While he danced into his trousers his eyes were caught by head-lines on the paper folded at his plate:

"Mayor puts Lid on Thés Dansants."

Forbes seized the paper, flung himself into a chair, and read with violence the dire news that the same mayor who had ordered people to quit dancing at one now ordered them not to begin dancing before dinner. He grew hot with rage, while his coffee cooled and his rolls brittled. He had found the dancing-tea a delightful institution, a joyous democracy. But, according to the scathing indictment of the mayor and the adroit wording of the reporters, the tea-dance was a home-wrecking, youth-defiling abomination, only the more dreadful because it wrought its hellish purposes in the broad daylight.

According to the newspaper account of a typical dancing-tea, it was apparent that Forbes had failed to grasp the depravity of the crowd he had been dancing with; it seemed that the women were all fat fiends pursuing immature school-girls, and the men all evil-eyed brokers whose corpulence alone was proof enough of their wickedness.

Forbes stared aghast at a wholesale condemnation that must include Mrs.

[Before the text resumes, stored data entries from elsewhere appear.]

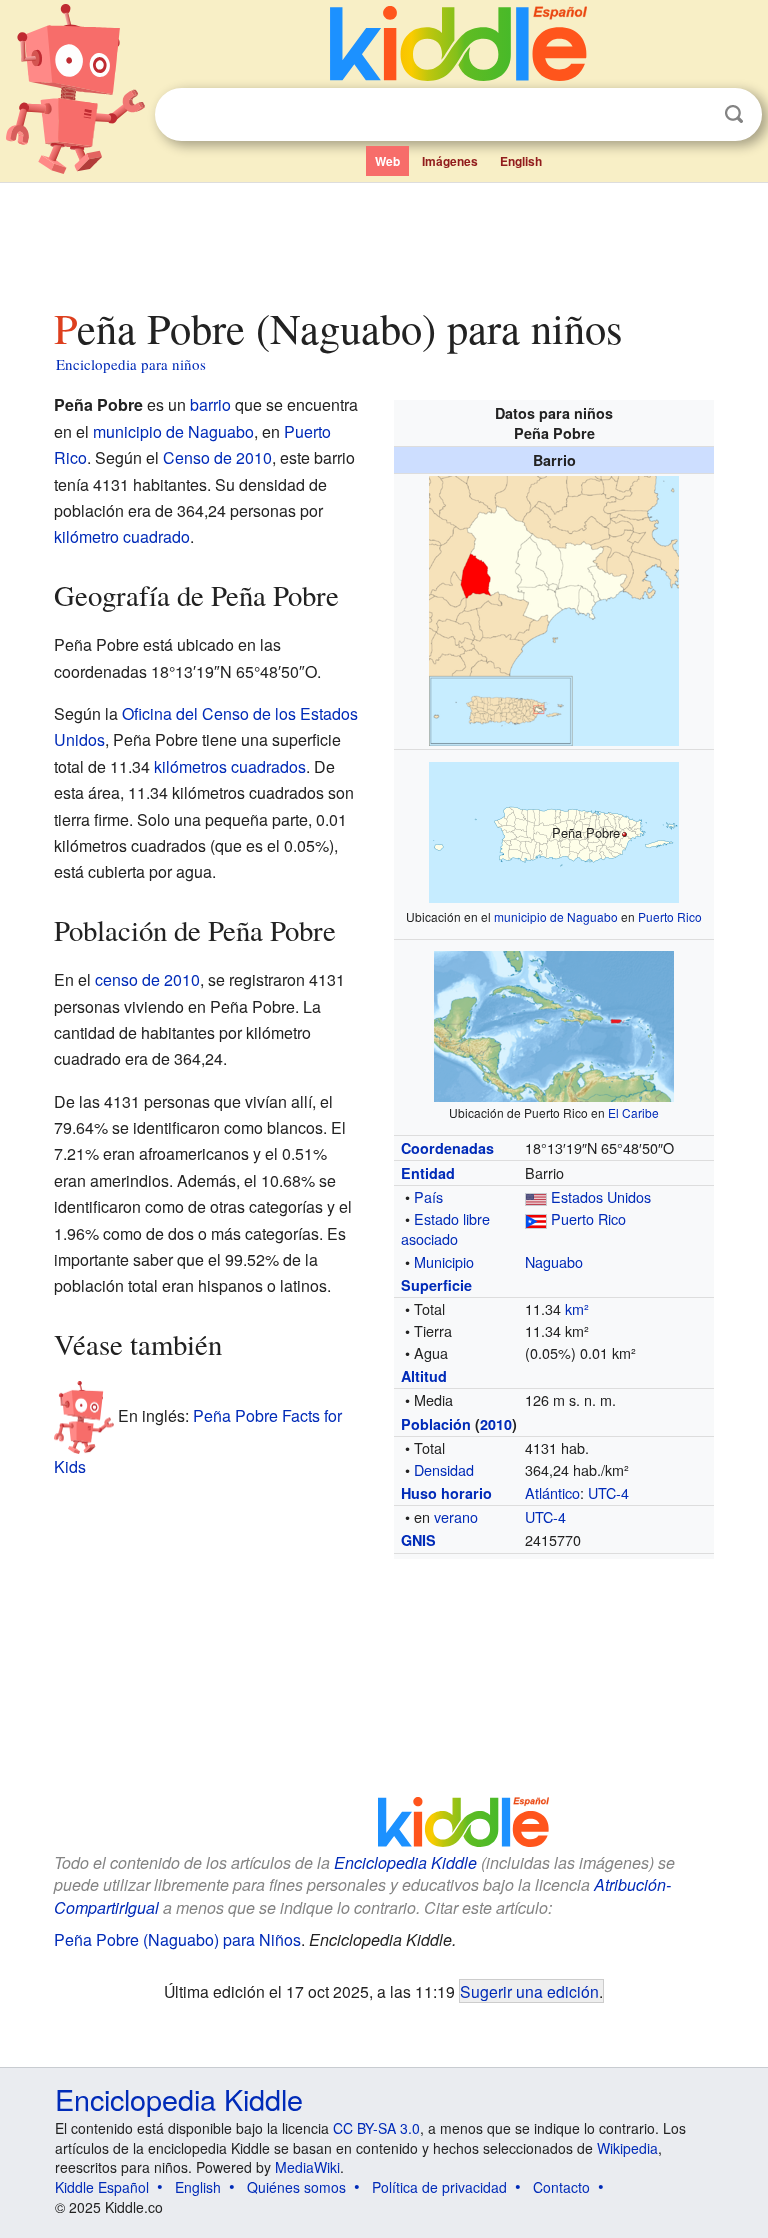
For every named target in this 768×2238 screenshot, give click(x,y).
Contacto (561, 2187)
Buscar (734, 114)
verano (456, 1516)
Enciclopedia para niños (131, 364)
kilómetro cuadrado (122, 536)
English (521, 161)
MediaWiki (307, 2167)
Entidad (428, 1173)
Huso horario (446, 1493)
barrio (210, 404)
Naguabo (554, 1261)
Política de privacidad (439, 2187)
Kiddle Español (102, 2187)
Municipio (444, 1261)
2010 (496, 1424)
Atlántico (552, 1492)
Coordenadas (447, 1148)
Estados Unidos (601, 1196)
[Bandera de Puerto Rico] (536, 1218)
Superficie (436, 1285)
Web (387, 161)
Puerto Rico (670, 916)
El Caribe (633, 1112)
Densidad (444, 1469)
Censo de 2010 (217, 457)
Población (436, 1424)
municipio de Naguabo (556, 916)
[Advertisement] (384, 239)
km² (577, 1308)
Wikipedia (627, 2148)
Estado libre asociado (445, 1228)
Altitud (424, 1376)
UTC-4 (608, 1492)
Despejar (693, 115)
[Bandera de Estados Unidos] (536, 1196)
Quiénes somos (296, 2187)
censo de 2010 (147, 979)
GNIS (418, 1540)
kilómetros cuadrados (230, 766)
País (428, 1196)
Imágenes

Neff, Persis, Winifred, Alice, and the respectable rest. He had not yet learned that certain journalists are mere newsboys always beating out of their dreadnaught typewriters cries of "Extra! Extra! All about the turrible moider!"

Forbes was dumfounded to learn that the modern Babylon plus Nineveh, New York, could be sent to bed at one o'clock and forbidden to dance by daylight. Ordinarily nothing on earth would have mattered less to Forbes than the fate of tea-dances. But this ukase drove him further than ever from his Persis.

The curious mania for public dancing had enabled him, though come to town a stranger, to join immediately in festival relations with people to whose homes he would normally have been months in penetrating. The mayor's edict revoked this democracy, and he was once more a stranger in the city. He must meet his new-found friends formally and at long intervals, if at all. He thanked his stars that he had arranged to give the luncheon in time. He must set about ordering it at once, and he must see to it that there was no flaw in its perfection.


CHAPTER XXIV

ON his way to the Ritz-Carlton, Forbes stopped at his bank to draw some money. He decided that he would better take along a hundred dollars. It would look impressive when he paid the waiter. He realized that it would drag his bank-account below the acceptable minimum. But he set his teeth and determined to do the thing right if he bankrupted the government. He would probably need most of the rest of the hundred before the week was out. He could begin to save again when he was in his uniform again.